Explaining Emotional Attitude Through the Task of Image-captioning

Explaining Emotional Attitude Through the Task of Image-captioning OlegBisikalo obisikalo@gmail.com Vinnytsia National Technical University

Khmelnytsky highway 95 21021 Vinnytsya Ukraine

VolodymyrKovenko Vinnytsia National Technical University

Khmelnytsky highway 95 21021 Vinnytsya Ukraine

IlonaBogach ilona.bogach@gmail.com Vinnytsia National Technical University

Khmelnytsky highway 95 21021 Vinnytsya Ukraine

OlhaChorna Kremenchuk Mykhailo Ostrohradskyi National University

Pershotravneva Street, 20 39600 Kremenchuk Ukraine

International Conference on Computational Linguistics and Intelligent Systems

May 12-13 2022 Gliwice Poland

Explaining Emotional Attitude Through the Task of Image-captioning 062CFDB4BF2B62876853E922E4850104 GROBID - A machine learning software for extracting information from scholarly documents Deep learning algorithms Emotional attitude SOTA models Image-captioning NLP Transfer-learning

Deep learning algorithms trained on huge datasets containing visual and textual information, have shown to learn useful features for other downstream tasks. This implies that such models understand the data on different levels of hierarchies. In this paper we study the ability of SOTA (state-of-the-art) models for both texts and images to understand the emotional attitude caused by a situation. For this purpose we gathered a small size dataset based on IMDB-WIKI one and annotated it specifically for the task. In order to investigate the ability of pretrained models to understand the data, the KNN clustering procedure over representations of text and images is utilized in parallel. It's shown that although used models are not capable of understanding the task at hand, a transfer learning procedure based on them helps to improve results on such tasks as image-captioning and sentiment analysis. We then frame our problem as the task of image captioning and experiment with different architectures and approaches to training. Finally, we show that adding additional biometric features such as probabilities of emotions and gender probabilities improves the results and leads to better understanding of emotional attitude.

Introduction

Recent development of hardware and access to big datasets allowed researchers to train sophisticated deep learning based algorithms, which suppressed many other approaches. The deep learning revolution affected many fields, whereas the most interesting results were obtained in the field of NLP (natural language processing) [1] and CV (computer vision) [2]. It was shown that SOTA models trained on big datasets (ImageNet [3], Google News) tend to learn useful features that can be used for other downstream tasks [4]. Building on that idea we study how well such models understand the emotional attitude and its cause implicitly or explicitly introduced by visual and textual data. Understanding the emotional attitude and explaining it is a pretty hard task even for a human, as the solution requires the exact understanding of cause and consequence that are affected by the environment and biometric features. For the purpose of experiments a new small-size dataset containing image-text pairs called "EmoAtCap" is collected. The overall contribution of our work is summarized below:

1. A small-size dataset "EmoAtCap" which is based on IMDB-WIKI one, that can be used for image-captioning and sentiment analysis. It is publicly available [5] for facilitating future research in this domain.

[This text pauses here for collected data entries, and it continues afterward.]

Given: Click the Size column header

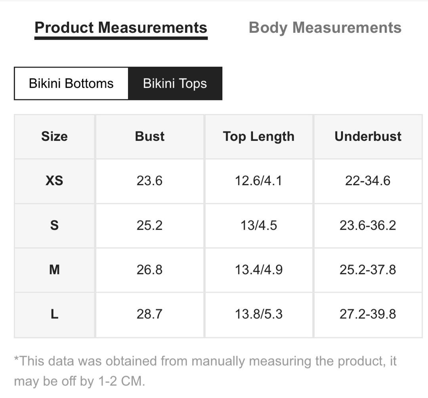Looking at the screenshot, I should pos(54,136).
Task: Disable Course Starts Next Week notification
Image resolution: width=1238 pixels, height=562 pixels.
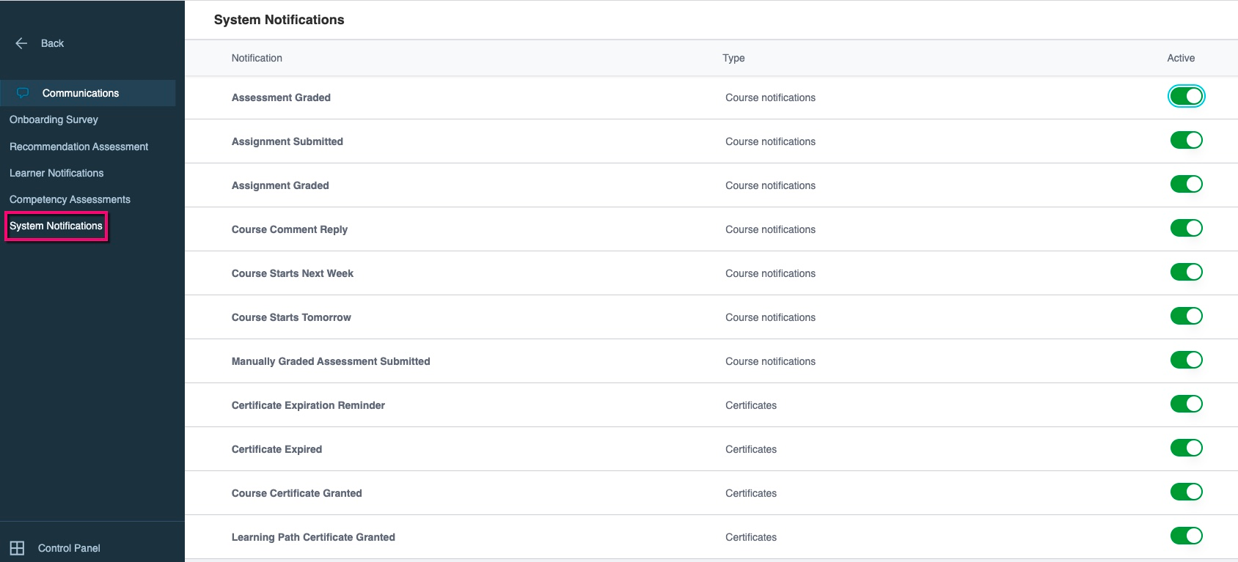Action: click(1186, 272)
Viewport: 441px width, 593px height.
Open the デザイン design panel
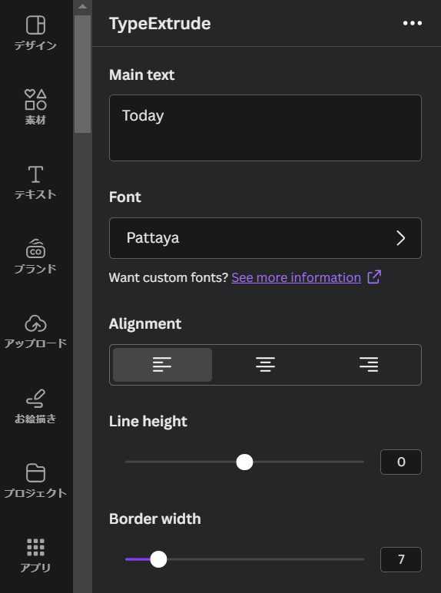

2. A set of experiments on the tasks of image-captioning and sentiment analysis, based on features extracted from highlighted models. It's also shown that adding biometric features as gender and emotions distribution improves the performance of image-captioning models.

The training procedure was conducted using tensorflow [6] and pytorch [7].

Data collection

The actual data needed to include both images and their captions. As the main intent was to capture the emotional attitude, the images would have to contain people and explicit or implicit information about the cause of their emotional state. The captions should have contained an exhaustive unbiased description of the situation. Based on highlighted requirements, the first idea was to make a dataset from the subset of existing image-captioning datasets.

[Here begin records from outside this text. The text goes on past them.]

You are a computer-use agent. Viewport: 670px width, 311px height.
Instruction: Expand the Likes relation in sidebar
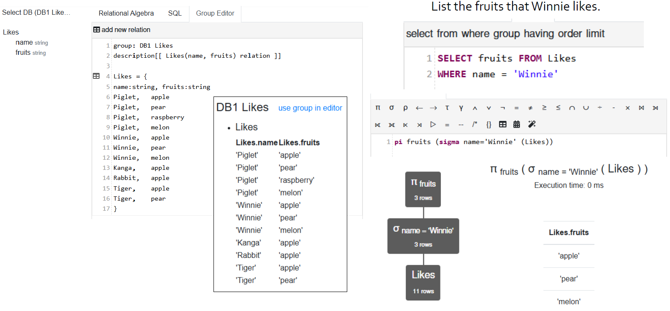point(11,32)
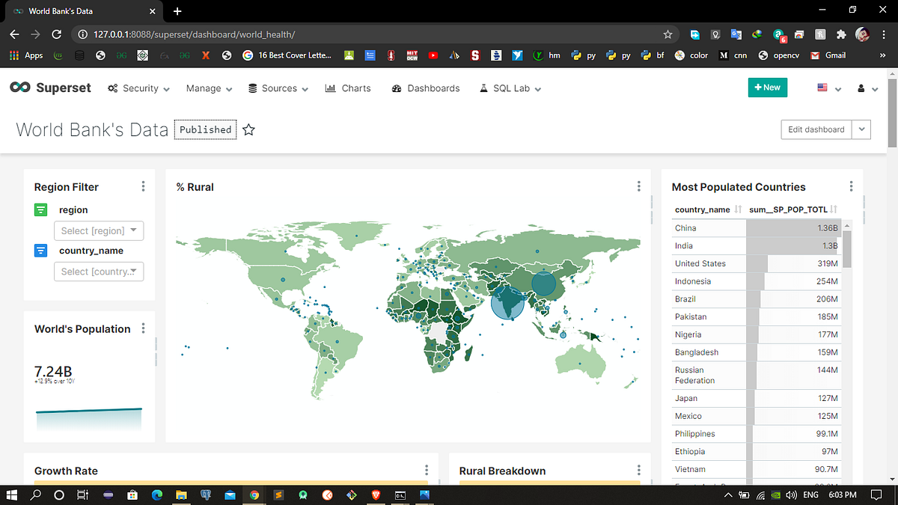Screen dimensions: 898x505
Task: Open the SQL Lab menu
Action: coord(510,88)
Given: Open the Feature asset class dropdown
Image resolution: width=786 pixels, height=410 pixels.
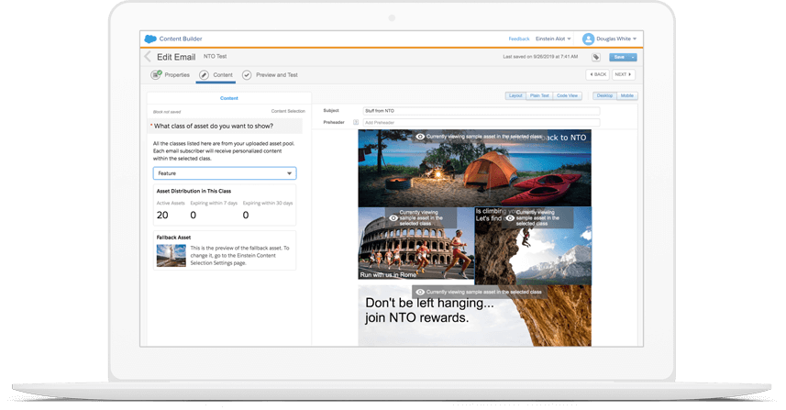Looking at the screenshot, I should coord(225,172).
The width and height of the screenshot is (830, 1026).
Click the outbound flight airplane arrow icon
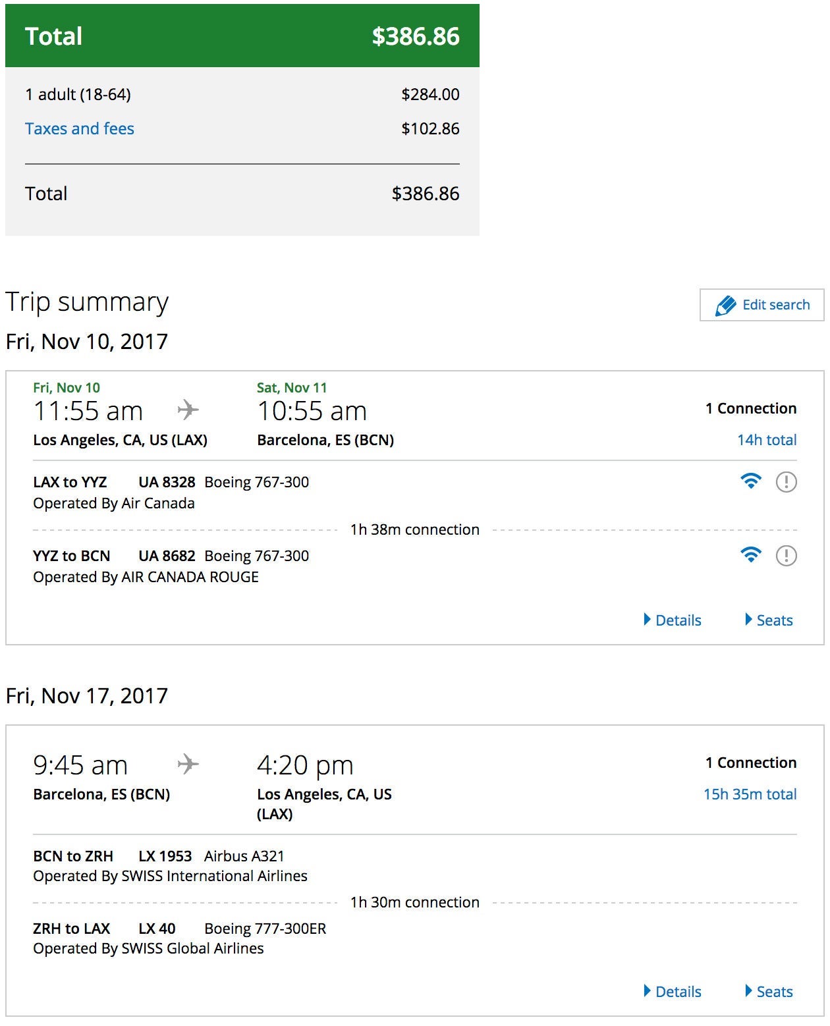click(188, 410)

Image-captioning is the process of generating textual description of an image. The task implies that the relevant dataset consists of image-text pairs. One of the most popular datasets for the discussed task is COCO [8], which consists of 330K images. We used only the subset of dataset related to image-captioning, mainly the 2014 train split, which consisted of 29766 images along with 5 captions per each image. As it would be pretty hard and cumbersome to filter out images manually, a YoloV3 [9] object-detection algorithm trained on the discussed dataset was used. Only images that contained objects of class "person" were left. As a result, the COCO dataset was shrunk to 3731 images. However, filtered images and captions only contained the actual plot of the image without any emotional attitude. The other analyzed dataset was a VizWiz [10] one. VizWiz is the first goaloriented VQA (visual question answering) dataset arising from a natural VQA setting, which consists of over 31,000 visual questions originating from blind people. Needed data subset was found by filtering the captions using people related words. As the final data was of a poor quality, this variant was declined. The last image-text data we experimented with was SentiCap [11] one. SentiCap consists of 2360 images containing sentiments. After filtering the dataset in the same way as it was done for VizWiz one, we arrived with only 830 samples, which was not enough for our task.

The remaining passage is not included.